Purpose of review: To describe recent findings in the literature aimed at decreasing systematic error in dysplasia surveillance in inflammatory bowel disease.
Recent findings: Despite great promise, colonoscopic surveillance in inflammatory bowel disease has yet to be demonstrated to reduce colorectal cancer mortality. In part, this stems from a number of inherent systematic troubles, including low rates of observer agreement among pathologists; lack of consensus on the natural history of dysplasia, particularly low-grade dysplasia; the patchy nature of dysplasia, which leads to sampling error caused by insufficient biopsy by endoscopists; and incomplete patient follow-up.
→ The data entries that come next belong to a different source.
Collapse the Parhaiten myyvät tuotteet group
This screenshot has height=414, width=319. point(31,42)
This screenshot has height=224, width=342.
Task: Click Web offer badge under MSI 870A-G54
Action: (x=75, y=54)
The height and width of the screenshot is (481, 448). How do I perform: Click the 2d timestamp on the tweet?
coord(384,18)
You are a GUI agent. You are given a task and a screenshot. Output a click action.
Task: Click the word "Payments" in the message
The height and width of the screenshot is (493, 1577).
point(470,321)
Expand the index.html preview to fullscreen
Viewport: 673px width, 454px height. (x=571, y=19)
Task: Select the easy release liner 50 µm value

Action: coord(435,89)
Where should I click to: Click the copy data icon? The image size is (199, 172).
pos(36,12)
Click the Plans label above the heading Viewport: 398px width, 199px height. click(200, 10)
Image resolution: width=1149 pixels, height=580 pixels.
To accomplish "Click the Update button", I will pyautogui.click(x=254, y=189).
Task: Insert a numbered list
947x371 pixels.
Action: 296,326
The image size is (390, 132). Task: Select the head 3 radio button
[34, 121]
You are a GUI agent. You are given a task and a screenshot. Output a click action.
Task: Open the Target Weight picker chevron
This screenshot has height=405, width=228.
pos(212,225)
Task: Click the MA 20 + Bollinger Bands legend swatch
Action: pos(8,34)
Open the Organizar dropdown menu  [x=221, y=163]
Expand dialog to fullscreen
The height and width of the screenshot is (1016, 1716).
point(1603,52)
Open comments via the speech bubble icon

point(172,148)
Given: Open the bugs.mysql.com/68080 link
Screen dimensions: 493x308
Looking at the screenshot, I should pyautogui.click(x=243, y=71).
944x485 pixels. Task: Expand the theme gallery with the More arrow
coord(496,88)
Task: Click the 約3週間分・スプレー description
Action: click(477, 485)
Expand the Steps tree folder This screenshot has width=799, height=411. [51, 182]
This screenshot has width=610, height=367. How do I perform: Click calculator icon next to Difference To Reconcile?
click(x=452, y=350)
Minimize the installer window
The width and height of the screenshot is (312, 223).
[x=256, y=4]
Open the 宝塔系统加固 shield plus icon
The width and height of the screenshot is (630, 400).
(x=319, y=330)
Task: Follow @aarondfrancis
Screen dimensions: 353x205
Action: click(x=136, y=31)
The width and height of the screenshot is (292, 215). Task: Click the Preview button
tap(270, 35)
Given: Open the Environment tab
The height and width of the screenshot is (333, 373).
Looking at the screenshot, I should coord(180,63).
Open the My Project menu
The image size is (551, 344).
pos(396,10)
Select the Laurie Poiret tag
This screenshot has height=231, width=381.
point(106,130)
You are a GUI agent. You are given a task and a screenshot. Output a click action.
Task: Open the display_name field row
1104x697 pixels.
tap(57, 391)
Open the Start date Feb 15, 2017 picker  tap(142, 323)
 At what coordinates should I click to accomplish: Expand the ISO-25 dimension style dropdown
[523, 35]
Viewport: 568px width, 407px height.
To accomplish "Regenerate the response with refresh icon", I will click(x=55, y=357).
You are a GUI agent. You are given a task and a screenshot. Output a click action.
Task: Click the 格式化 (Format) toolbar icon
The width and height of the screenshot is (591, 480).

Recent publications that have focused on defining better the natural history of different levels of dysplasia and improving dysplasia identification at the time of colonoscopy may aid in overcoming the flaws of surveillance. The key recent findings include conflicting evidence on the relative danger of flat low-grade dysplasia, the safety of treating polypoid low-grade dysplasia as a benign adenoma in the absence of flat dysplasia in the rest of the colon or the surrounding mucosa, and preliminary support of chromoendoscopy to target dysplasia better during colonoscopy and to limit unnecessary nontargeted biopsies.
Summary: These and other advances stand a reasonable chance of making surveillance a more accurate tool to discriminate between patients with chronic colitis likely to progress to advanced pathology and those less likely to do so. Such advances may result in effective surveillance in which both colorectal cancer mortality and unnecessary colectomy may be limited.